Esta iniciativa surge como la más reciente escalada en la prolongada disputa generada por la negativa del gobierno estadounidense a saldar sus cuotas anuales a la AMA. Dicha negativa forma parte de una protesta unánime y bipartidista contra la gestión de la agencia en relación con un controvertido caso que involucra a nadadores chinos, entre otros asuntos.
La Associated Press obtuvo conocimiento de este punto del orden del día a través de correspondencia entre la AMA y funcionarios europeos implicados en la toma de decisiones. Además, otras dos fuentes familiarizadas con la agenda confirmaron a la AP la existencia de la propuesta, aunque no estaban autorizadas a hablar públicamente sobre un tema aún no divulgado.

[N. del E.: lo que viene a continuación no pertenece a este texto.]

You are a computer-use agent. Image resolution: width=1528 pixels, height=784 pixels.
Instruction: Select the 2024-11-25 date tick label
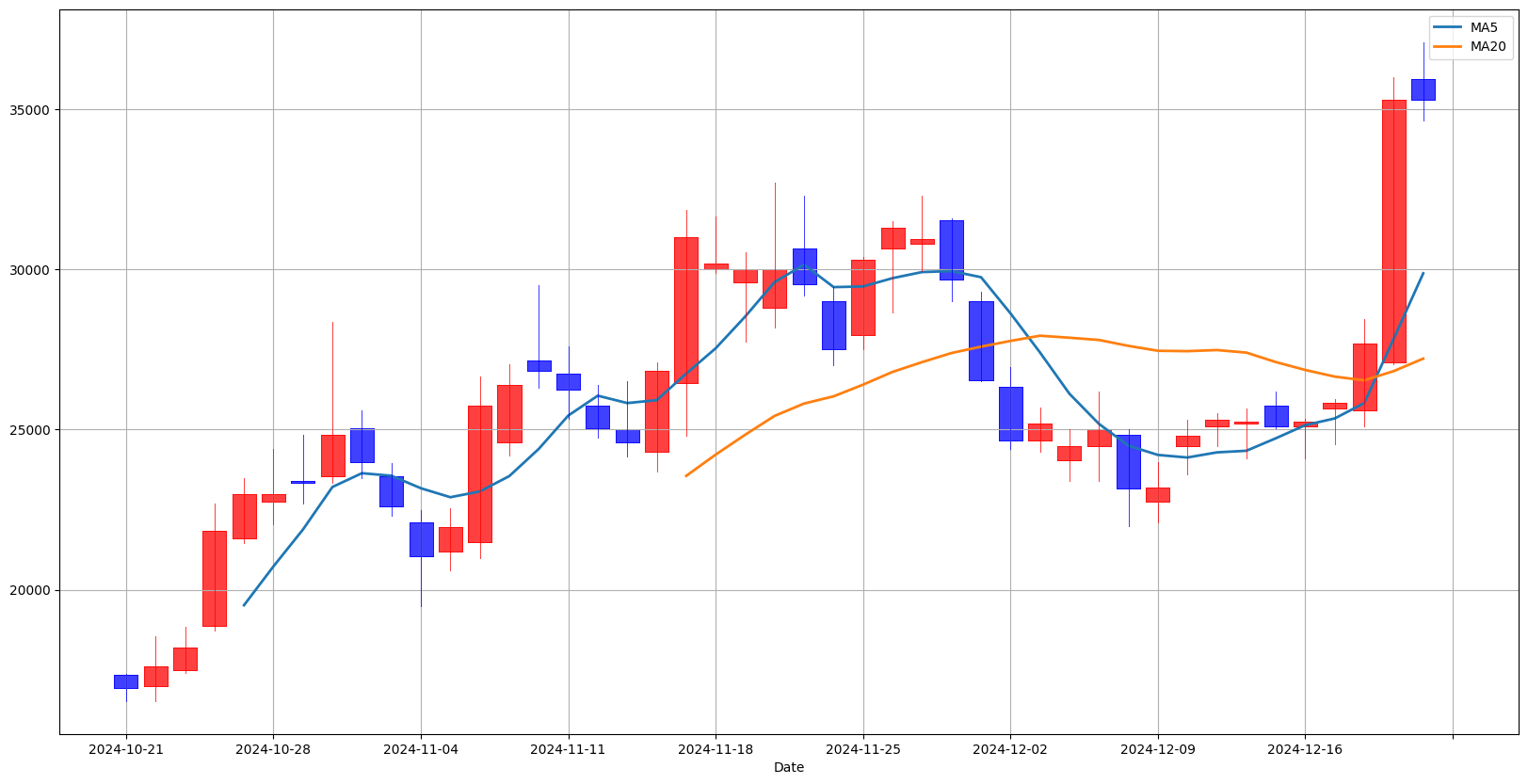tap(863, 749)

A pesar de la relevancia de la propuesta, James Fitzgerald, portavoz de la AMA, minimizó su novedad, señalando que las discusiones sobre cómo proceder con gobiernos que retienen fondos han estado en curso desde 2020 y no están directamente vinculadas a Estados Unidos. La propuesta fue planteada por primera vez en 2024, cuando las autoridades estadounidenses lograron que fuera rechazada. Desde entonces, Estados Unidos ha perdido su asiento en el comité ejecutivo de la organización.
En respuesta a las acciones de la AMA, Sara Carter, directora de la Oficina de Política Nacional de Control de Drogas de Estados Unidos (ONDCP), declaró: “A pesar de las crecientes amenazas de la AMA, seguimos firmes en nuestra exigencia de rendición de cuentas y transparencia por parte de la AMA para garantizar una competencia justa en el deporte”.
De ser aprobada, la normativa tendría un carácter principalmente simbólico, dadas las limitaciones que una federación deportiva internacional podría imponer a un presidente o altos funcionarios de un país que asista a un evento dentro de sus propias fronteras.